EXERCISE GOAL
Across the records, find how many lines include the string "agent" and answer with only the figure.

Stored data:
####################
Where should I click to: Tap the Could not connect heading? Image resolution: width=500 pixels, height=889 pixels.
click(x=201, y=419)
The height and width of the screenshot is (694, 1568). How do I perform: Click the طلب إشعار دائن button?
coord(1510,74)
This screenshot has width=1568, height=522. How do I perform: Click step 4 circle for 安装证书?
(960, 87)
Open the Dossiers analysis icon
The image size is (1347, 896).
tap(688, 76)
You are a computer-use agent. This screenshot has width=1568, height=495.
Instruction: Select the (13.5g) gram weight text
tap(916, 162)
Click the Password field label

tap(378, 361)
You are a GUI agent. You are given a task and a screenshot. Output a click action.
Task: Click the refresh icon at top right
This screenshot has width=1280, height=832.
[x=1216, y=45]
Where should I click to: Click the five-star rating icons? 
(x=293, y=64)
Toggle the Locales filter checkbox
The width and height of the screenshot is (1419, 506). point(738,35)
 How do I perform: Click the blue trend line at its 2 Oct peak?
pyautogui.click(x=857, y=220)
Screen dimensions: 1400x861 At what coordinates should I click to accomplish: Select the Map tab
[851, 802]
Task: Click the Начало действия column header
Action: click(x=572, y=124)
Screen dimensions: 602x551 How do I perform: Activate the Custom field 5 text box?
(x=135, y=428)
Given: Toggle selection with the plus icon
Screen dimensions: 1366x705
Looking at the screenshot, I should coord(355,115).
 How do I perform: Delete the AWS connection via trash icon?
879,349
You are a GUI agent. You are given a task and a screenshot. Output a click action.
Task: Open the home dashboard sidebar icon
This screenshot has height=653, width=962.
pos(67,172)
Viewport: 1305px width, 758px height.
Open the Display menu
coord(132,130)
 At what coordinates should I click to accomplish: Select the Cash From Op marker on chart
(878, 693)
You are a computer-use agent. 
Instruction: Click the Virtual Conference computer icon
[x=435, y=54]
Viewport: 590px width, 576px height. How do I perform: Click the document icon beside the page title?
####################
REPLY TO THE TASK
4